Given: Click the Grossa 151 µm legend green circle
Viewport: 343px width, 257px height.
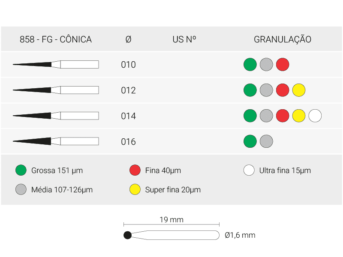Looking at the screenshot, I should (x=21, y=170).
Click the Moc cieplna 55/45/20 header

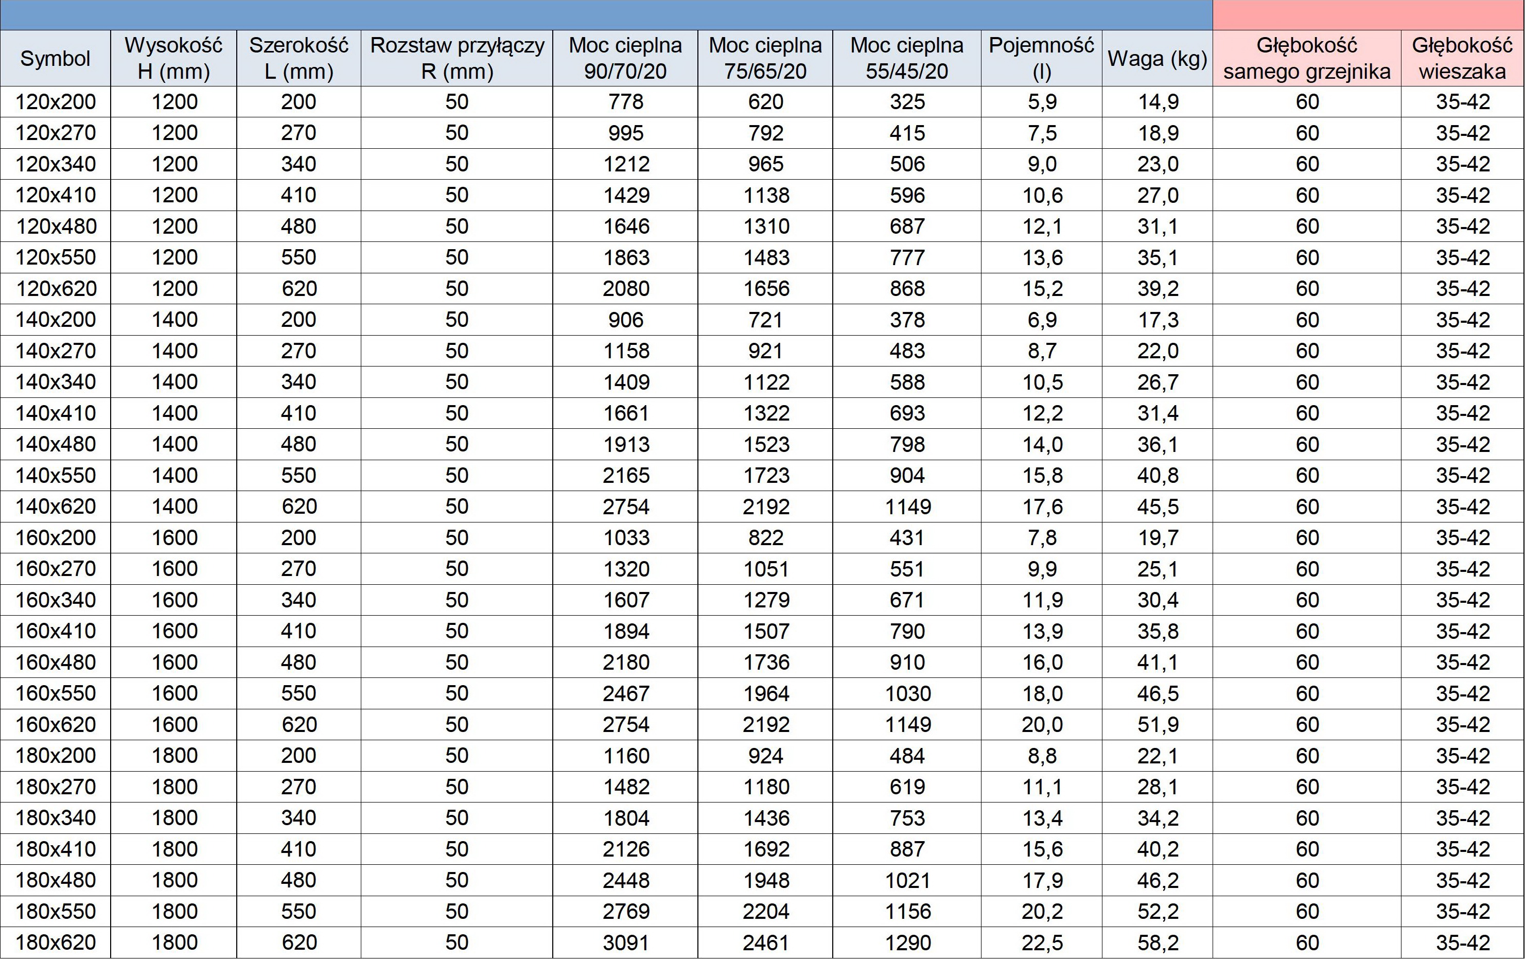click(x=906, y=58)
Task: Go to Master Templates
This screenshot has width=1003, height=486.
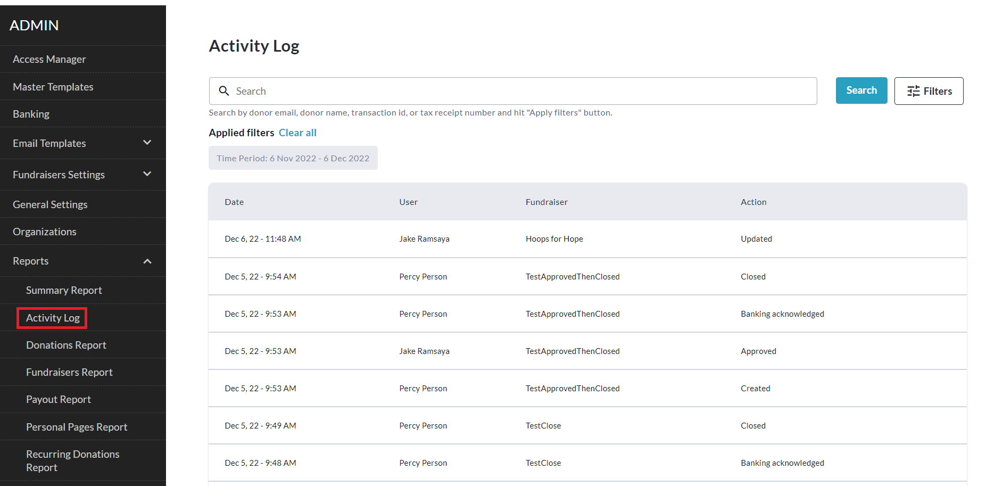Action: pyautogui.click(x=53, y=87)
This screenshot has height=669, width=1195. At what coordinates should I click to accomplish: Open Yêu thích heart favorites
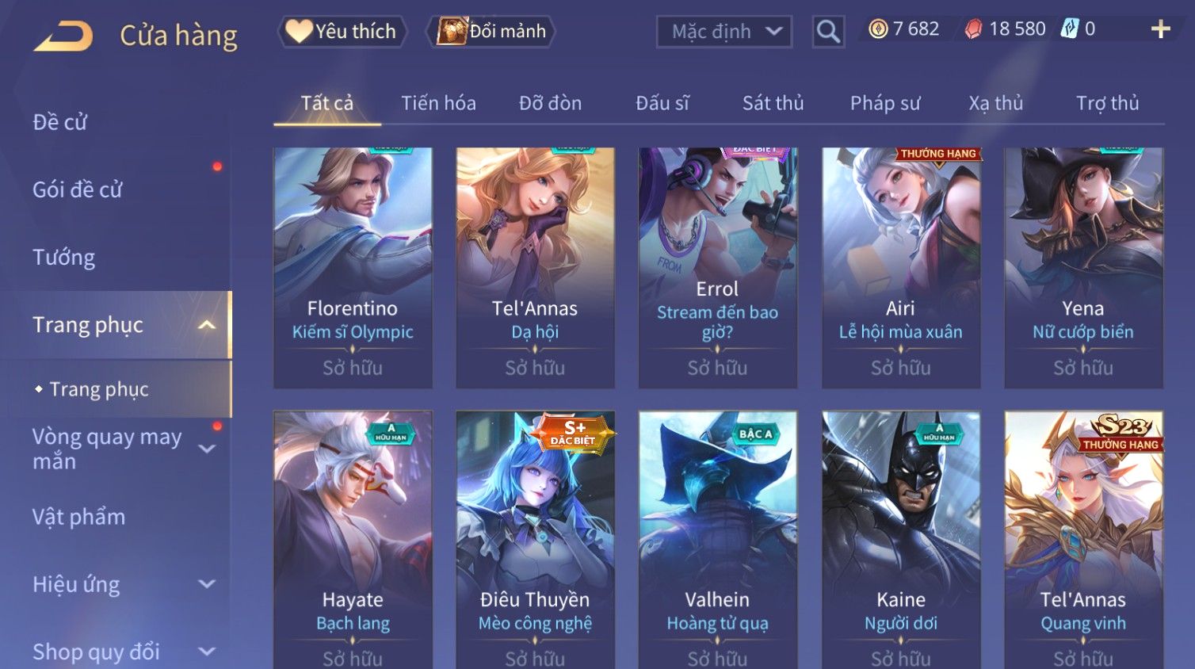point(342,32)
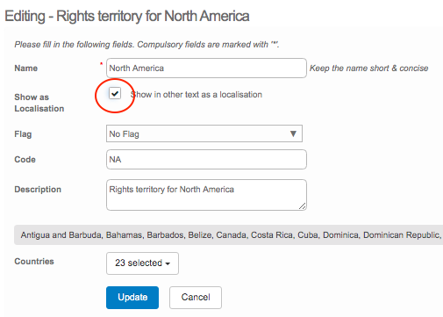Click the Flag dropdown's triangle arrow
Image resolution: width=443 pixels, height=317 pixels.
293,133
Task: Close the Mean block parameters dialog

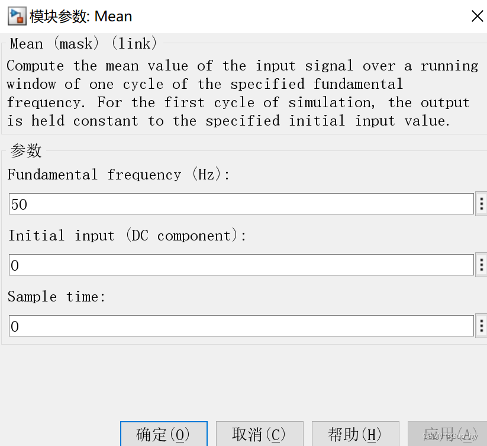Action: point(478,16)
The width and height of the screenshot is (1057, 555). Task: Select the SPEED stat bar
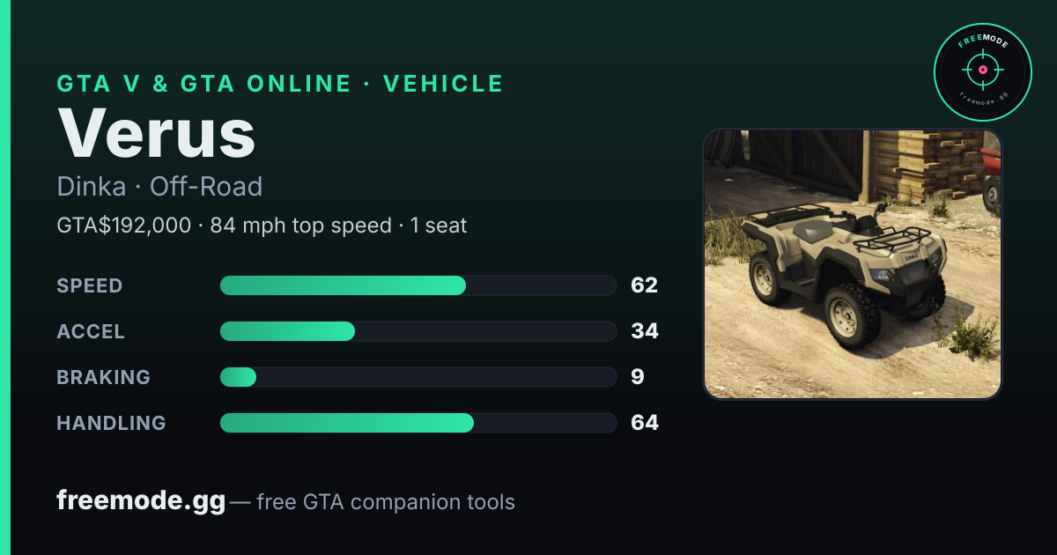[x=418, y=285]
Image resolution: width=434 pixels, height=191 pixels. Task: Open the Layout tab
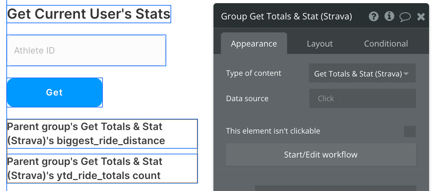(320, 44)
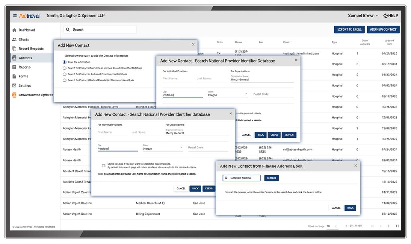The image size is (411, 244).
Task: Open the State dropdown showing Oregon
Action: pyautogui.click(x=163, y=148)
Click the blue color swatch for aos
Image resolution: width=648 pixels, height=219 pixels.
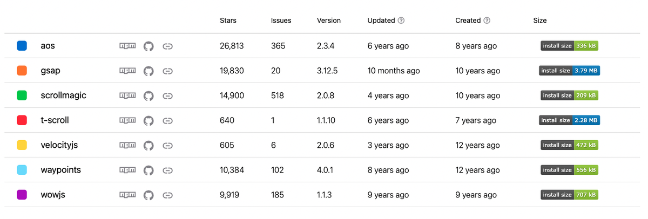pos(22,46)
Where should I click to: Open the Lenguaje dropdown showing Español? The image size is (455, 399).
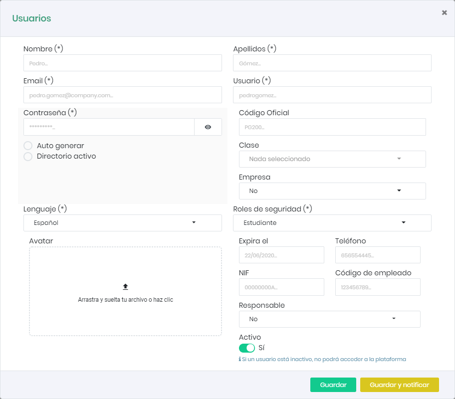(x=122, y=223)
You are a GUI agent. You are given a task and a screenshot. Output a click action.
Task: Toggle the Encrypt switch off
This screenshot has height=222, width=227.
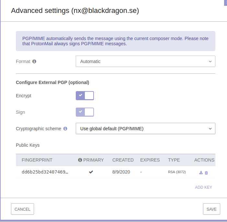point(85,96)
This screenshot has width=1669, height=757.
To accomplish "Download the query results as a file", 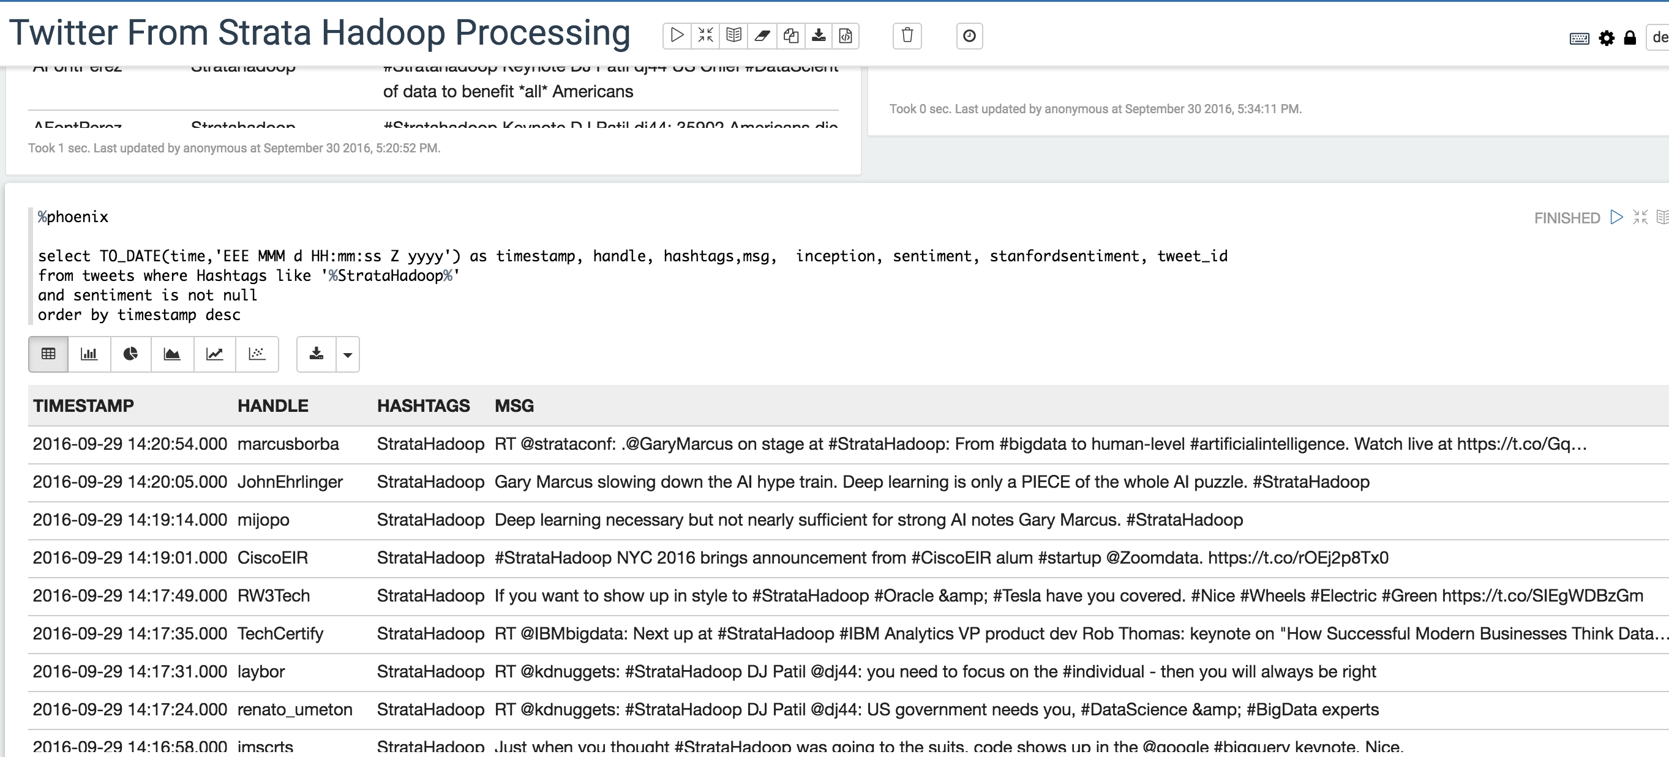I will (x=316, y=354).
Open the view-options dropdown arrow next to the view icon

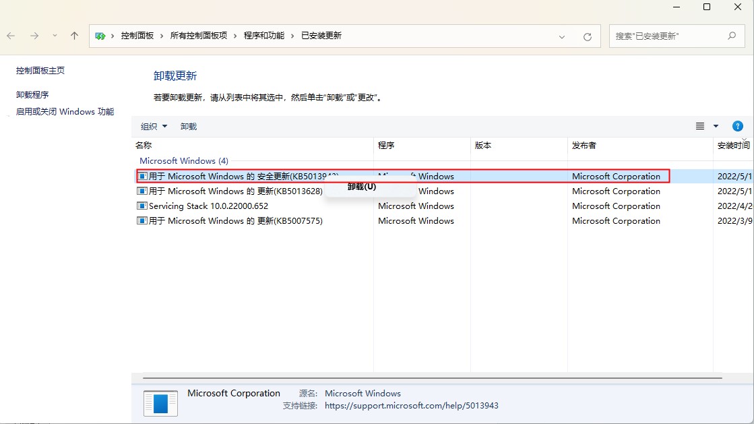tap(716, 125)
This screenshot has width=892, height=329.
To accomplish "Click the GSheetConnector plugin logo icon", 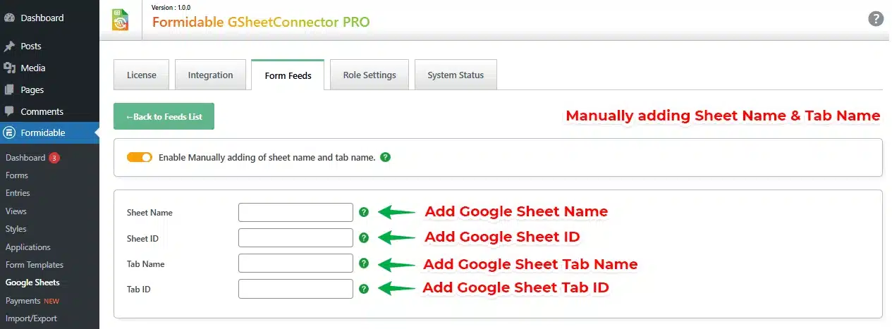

————————

Problem details: Copy the lines word for word, from the line containing "This screenshot has width=892, height=329." through the end of the lines above, and leave out the pictures.

Answer to this problem:
This screenshot has width=892, height=329.
To accomplish "Click the GSheetConnector plugin logo icon", 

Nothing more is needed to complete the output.